I’m not here denying that women may have a higher sex drive. I would not even deny the possibility that some people may require being successfully pursued by three different partners (by count of number of mates not the potential sexual output thereof). I am saying that Ravenscroft massively undermines his own credibility when he tries to claim that it takes three males per woman in a given sexual system for the women to be fully satisfied. I deny that he has data that supports that and if he did produce such data I would defy it—with the expectation that it would be overwhelmed by other contradictory findings.
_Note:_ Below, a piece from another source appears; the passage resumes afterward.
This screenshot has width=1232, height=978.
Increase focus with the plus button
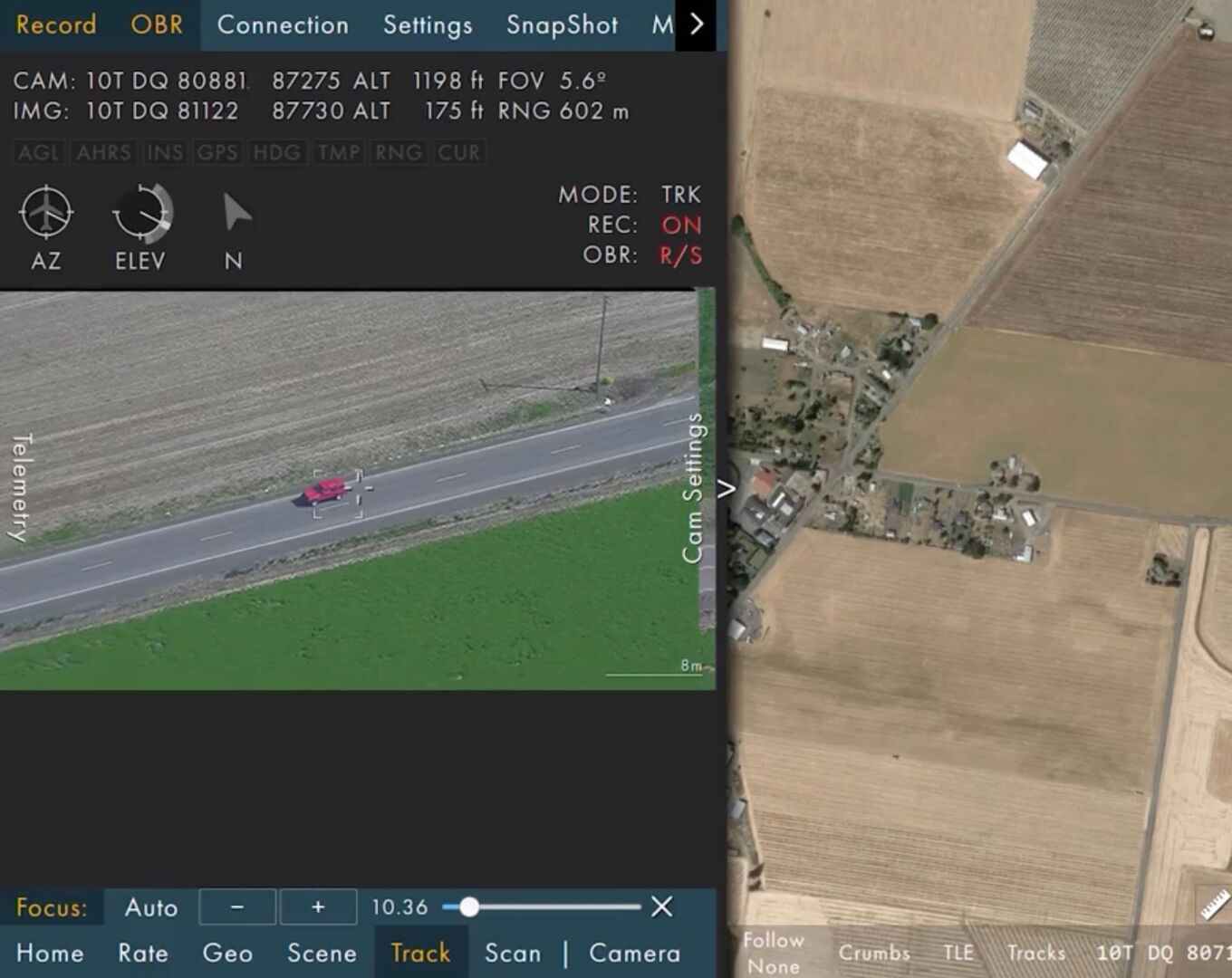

Wait, no, I take all that back. Women have ridiculously more powerful sex drives and can’t help but throw themselves at guys at every opportunity. <My personal experience as an extraordinarily attractive potential mate has provided such a significant selection effect that it has completely biased my view of the world.> Not only that but when in relationships women need massive volumes of sex to be satisfied. <Such is my prowess at eliciting attraction.>
Unfortunately, after writing a long reply I accidentally discovered that accidentally pressing Ctrl + W closes Firefox without asking. So I will repeat the essence:
When monogamy is a society’s official norm, polyamory is self-selected minority. Maybe the selection process now causes something that would disappear if more people become poly. For example, maybe for women with higher sex drive polyamory is more attractive. Also maybe for sexually passive men who enjoy the idea of their love having sex with another male (while emotionally staying in love with them) polyamory is attractive. This could explain how one woman could satisfy three men… if two of them are only watching.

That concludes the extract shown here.